Among the conditions that must be met are the requirement that the foreign company must be a resident of a country that has entered into a Tax Information Exchange Agreement with Mexico, and that the shelter service provider complies with safe harbor provisions to determine its tax profit, as laid out by the Mexican Income Tax Law (Ley del Impuesto Sobre la Renta), or secure a private ruling under the OECD Transfer Pricing Guidelines from the SAT, as provided for in the Federal Tax Code. The tax liability imposed on a U.S. company under either the safe harbor provisions or a private ruling should be creditable in the U.S. under Sections 901 and 903 of the Internal Revenue Code of 1986 (i.e., tax in lieu of an income tax). 

Comply for complete cost savings

Mexico works hard to maintain its business-friendly climate and encourage foreign direct investment.
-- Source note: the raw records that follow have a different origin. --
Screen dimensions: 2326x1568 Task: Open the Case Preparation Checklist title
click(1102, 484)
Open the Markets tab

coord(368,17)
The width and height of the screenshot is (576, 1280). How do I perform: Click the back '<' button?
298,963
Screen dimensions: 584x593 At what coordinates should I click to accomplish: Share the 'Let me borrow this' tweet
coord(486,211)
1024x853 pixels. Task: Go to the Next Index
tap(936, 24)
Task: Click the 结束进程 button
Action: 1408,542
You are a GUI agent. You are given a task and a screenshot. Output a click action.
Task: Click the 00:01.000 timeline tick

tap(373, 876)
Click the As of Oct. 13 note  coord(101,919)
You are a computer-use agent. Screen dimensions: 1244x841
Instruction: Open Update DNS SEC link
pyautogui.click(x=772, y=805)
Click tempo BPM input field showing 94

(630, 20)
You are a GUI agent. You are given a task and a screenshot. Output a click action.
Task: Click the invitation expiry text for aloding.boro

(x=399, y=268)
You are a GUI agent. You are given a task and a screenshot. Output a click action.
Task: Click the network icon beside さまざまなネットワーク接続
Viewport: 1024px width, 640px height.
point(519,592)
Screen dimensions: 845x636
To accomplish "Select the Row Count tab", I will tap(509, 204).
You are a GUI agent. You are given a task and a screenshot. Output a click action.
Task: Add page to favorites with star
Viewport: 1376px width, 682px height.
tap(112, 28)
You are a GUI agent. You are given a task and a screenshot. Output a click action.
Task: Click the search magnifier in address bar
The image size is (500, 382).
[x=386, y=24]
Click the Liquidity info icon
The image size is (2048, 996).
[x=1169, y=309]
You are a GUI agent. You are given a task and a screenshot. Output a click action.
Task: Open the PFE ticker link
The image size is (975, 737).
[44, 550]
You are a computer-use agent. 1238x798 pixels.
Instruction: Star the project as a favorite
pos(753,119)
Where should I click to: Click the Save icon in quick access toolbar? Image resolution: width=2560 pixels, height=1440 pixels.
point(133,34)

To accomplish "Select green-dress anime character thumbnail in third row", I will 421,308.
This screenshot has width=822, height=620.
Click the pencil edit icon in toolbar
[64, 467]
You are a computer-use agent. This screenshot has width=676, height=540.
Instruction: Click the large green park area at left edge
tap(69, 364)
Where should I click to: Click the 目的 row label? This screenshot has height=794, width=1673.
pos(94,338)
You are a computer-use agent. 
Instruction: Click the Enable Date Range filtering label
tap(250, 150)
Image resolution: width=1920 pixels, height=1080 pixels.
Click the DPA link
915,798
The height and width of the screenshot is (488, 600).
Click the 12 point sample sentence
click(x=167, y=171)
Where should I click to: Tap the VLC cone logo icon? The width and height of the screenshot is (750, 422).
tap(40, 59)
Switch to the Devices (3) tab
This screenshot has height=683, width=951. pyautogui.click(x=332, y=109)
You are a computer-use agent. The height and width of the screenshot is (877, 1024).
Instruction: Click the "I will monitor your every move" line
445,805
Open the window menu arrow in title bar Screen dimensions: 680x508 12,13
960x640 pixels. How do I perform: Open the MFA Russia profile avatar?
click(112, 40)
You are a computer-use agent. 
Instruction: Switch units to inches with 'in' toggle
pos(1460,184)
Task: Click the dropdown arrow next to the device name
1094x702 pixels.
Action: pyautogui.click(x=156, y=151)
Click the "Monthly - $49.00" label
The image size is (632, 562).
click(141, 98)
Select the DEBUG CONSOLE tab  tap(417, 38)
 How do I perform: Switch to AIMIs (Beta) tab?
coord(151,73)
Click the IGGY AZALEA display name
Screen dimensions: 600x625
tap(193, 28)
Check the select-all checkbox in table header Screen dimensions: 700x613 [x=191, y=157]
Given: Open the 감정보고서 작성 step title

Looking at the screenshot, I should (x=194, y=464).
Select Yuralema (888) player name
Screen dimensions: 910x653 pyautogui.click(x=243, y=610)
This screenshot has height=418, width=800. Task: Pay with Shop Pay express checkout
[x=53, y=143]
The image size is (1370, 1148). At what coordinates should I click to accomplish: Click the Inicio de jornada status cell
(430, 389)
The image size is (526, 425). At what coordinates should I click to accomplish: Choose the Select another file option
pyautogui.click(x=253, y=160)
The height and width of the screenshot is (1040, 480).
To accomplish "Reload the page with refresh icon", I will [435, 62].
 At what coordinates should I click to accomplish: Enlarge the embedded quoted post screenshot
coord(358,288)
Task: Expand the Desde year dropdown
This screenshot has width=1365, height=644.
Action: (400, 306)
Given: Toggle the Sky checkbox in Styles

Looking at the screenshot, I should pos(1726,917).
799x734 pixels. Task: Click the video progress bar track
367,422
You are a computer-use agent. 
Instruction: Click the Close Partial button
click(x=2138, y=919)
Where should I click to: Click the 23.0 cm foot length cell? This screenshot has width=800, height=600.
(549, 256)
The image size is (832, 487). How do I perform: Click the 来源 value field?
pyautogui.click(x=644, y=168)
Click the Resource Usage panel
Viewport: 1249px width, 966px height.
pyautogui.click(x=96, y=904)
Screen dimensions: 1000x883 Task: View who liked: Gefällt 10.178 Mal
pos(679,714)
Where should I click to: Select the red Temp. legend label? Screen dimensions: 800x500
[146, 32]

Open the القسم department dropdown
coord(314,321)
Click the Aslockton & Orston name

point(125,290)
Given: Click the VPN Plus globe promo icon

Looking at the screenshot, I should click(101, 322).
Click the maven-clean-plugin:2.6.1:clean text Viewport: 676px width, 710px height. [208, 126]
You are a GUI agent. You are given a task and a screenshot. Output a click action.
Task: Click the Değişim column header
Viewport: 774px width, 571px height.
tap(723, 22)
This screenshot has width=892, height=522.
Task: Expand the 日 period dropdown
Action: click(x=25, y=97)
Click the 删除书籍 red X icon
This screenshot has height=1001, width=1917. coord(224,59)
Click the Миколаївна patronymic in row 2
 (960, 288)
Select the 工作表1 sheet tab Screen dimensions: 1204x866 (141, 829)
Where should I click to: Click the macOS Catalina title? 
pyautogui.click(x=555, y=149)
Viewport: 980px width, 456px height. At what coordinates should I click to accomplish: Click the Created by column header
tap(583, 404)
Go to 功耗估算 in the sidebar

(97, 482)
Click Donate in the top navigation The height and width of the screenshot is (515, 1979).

After all, foreign investors employ Mexico’s skilled workforce, strengthen educational infrastructure around the country, and support the economy with spending activity. However, it is important for these companies to comply with all federal tax laws to ensure they realize the tremendous cost benefits of manufacturing in Mexico. 

By partnering with an experienced shelter service provider, foreign investors gain both expert insight and a partner able to manage compliance with all legal requirements. Not only can this partnership lower your risk of expensive fines, but it can also speed your operational startup and lower long-term costs.